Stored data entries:
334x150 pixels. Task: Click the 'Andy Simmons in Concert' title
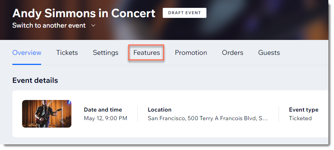tap(84, 13)
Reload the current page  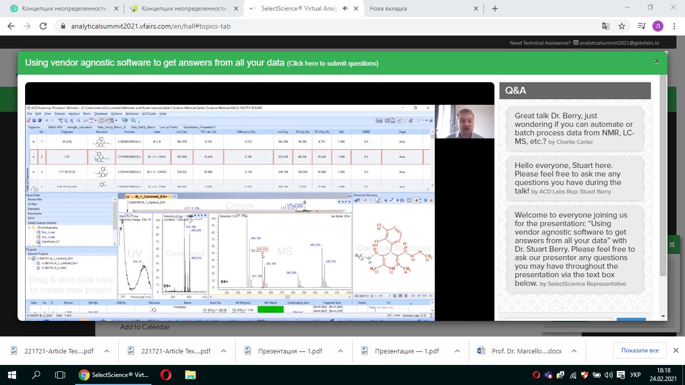pyautogui.click(x=43, y=26)
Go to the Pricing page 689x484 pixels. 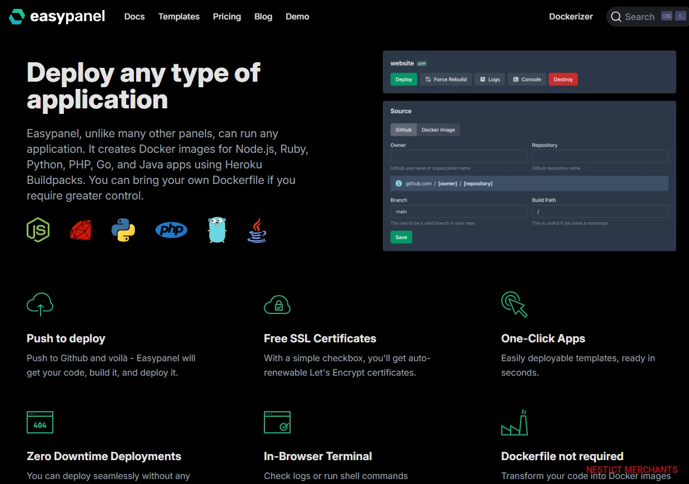pos(227,17)
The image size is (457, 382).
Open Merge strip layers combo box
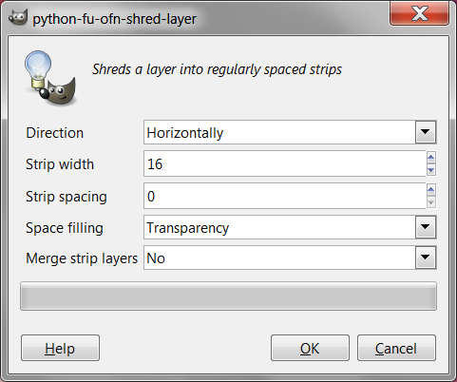coord(290,258)
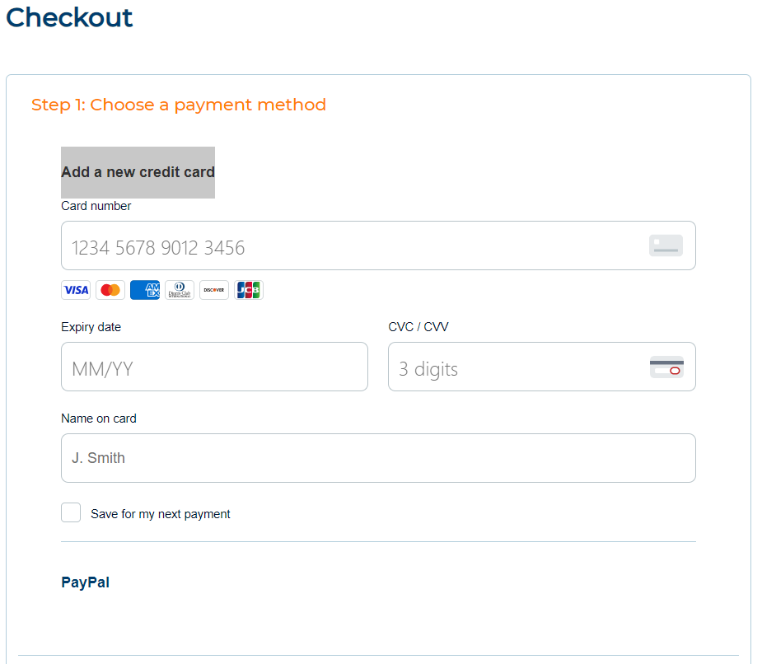Select the Mastercard icon
Screen dimensions: 762x664
point(110,289)
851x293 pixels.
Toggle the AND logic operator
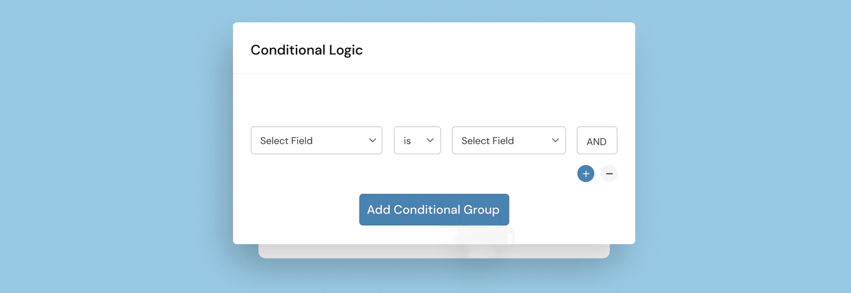pos(597,141)
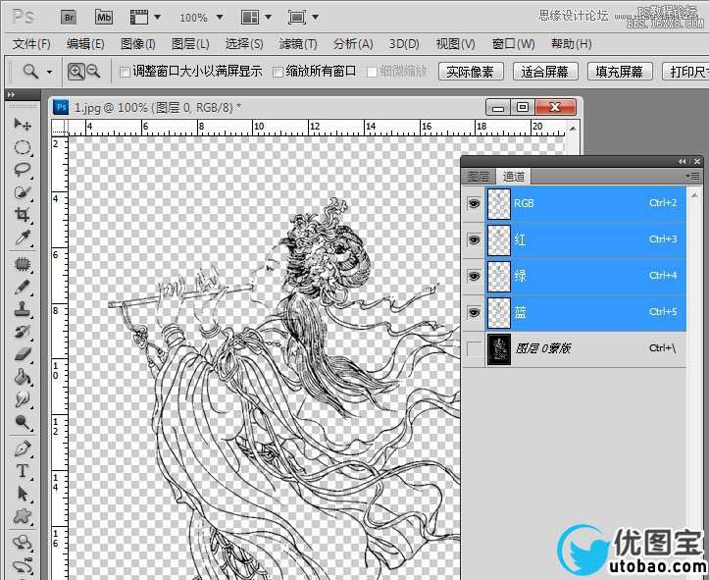This screenshot has height=580, width=709.
Task: Select the Crop tool
Action: point(23,215)
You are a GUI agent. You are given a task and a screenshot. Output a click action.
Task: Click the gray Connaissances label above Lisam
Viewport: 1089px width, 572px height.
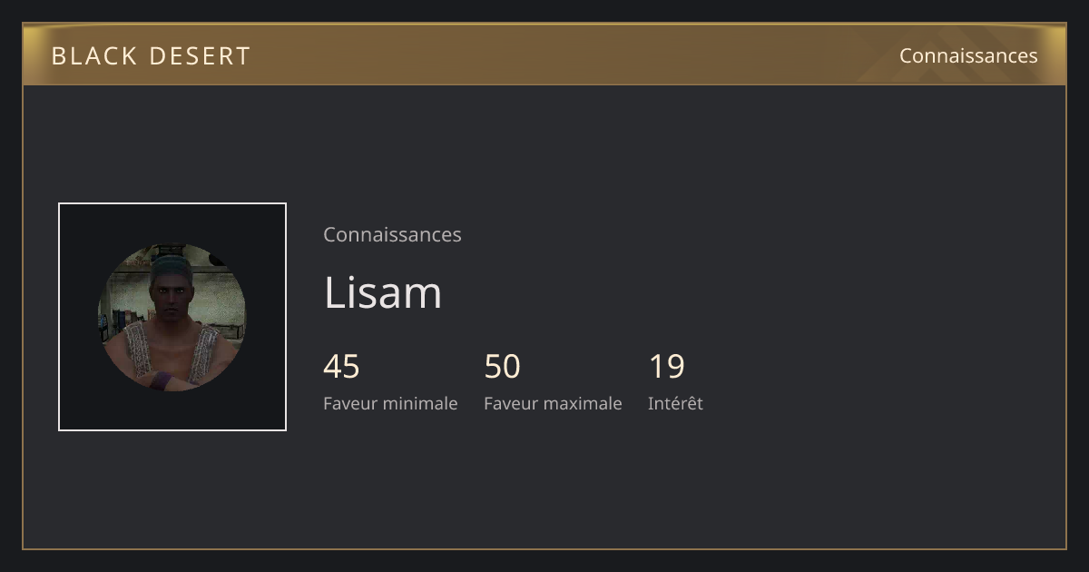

* Task *
All lines between the one that contains "The image size is (457, 382)." and the end of the records above, both included, are to be returned exactly as they stand, except for pictures, which are omitted.

* Exercise answer *
The image size is (457, 382).
Open Merge strip layers combo box
coord(290,258)
Select the Mastercard icon
Screen dimensions: 762x664
point(110,289)
851x293 pixels.
Toggle the AND logic operator
pos(597,141)
This screenshot has height=580, width=709.
Task: Select the Crop tool
Action: point(23,215)
You are a GUI agent. You are given a task and a screenshot. Output a click action.
Task: Click the gray Connaissances label above Lisam
Viewport: 1089px width, 572px height.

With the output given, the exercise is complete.